* About this task *
Please give the time after the last training bout when the chronic blood sample was drawn, according to the leptin study text.

* Study text *
PURPOSE: To evaluate the plasma leptin levels 24 h post-exercise in control and type 2 diabetic subjects and to establish if observed changes in leptin concentrations were acute or chronic effects of a resistance training program.

METHODS: Thirty men and women (17 controls and 13 type 2, obese diabetics, age 40–55 y) had resting blood samples drawn at 08:00 h (12 h postprandial) at the beginning of the study (pre-training), 24 h after a three repetition maximal weight lifting bout (acute) and 72 h after their last training bout of 6 weeks of resistance training (chronic). The two groups were not matched with respect to body mass index and the control subjects were not normal weight. Subjects weight-trained three times a week, for 6 weeks, for 1 h, training both the upper and lower body.

* Data for review *
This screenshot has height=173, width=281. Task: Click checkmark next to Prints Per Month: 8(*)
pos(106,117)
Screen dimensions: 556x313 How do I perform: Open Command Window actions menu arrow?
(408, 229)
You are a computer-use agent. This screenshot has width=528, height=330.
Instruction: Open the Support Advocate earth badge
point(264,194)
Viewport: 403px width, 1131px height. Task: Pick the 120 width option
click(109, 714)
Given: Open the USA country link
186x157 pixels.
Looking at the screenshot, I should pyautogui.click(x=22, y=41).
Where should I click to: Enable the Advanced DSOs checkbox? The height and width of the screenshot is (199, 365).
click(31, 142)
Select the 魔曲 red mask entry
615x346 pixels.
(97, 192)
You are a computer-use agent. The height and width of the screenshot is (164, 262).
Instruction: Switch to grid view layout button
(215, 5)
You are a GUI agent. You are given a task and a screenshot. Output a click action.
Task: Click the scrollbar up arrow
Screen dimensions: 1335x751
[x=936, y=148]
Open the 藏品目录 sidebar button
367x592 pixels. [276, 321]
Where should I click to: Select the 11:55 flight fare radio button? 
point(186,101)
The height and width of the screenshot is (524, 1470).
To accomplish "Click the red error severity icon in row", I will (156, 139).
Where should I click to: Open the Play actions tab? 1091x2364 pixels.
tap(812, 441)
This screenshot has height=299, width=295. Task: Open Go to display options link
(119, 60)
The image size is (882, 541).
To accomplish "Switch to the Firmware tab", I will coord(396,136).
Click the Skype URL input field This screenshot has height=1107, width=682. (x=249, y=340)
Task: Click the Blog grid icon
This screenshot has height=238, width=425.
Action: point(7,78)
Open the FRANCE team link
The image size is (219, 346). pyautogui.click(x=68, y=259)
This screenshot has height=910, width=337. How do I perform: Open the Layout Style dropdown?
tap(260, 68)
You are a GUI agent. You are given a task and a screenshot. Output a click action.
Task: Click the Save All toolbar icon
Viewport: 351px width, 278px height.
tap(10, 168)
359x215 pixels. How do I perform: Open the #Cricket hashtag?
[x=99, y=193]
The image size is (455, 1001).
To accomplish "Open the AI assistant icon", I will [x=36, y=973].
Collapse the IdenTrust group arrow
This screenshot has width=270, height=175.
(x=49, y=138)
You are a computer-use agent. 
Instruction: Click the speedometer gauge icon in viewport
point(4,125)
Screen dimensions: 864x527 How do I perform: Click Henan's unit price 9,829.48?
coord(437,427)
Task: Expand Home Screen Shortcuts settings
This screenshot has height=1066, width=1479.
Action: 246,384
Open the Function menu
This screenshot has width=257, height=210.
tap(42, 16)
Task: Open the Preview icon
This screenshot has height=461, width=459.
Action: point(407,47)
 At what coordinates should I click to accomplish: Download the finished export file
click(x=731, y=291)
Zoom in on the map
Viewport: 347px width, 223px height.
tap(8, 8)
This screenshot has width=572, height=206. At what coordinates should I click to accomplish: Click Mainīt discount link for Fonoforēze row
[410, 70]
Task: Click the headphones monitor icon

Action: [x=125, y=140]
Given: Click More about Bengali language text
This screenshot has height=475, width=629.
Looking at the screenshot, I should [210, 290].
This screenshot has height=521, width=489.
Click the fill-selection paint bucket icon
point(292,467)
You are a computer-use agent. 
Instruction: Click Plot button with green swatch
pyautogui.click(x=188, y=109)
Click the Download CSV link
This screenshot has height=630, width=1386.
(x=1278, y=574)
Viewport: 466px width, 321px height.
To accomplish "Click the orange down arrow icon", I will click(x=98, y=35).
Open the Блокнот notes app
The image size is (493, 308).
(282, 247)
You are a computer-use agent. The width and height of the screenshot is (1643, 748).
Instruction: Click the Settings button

* Output *
72 h after the last training bout.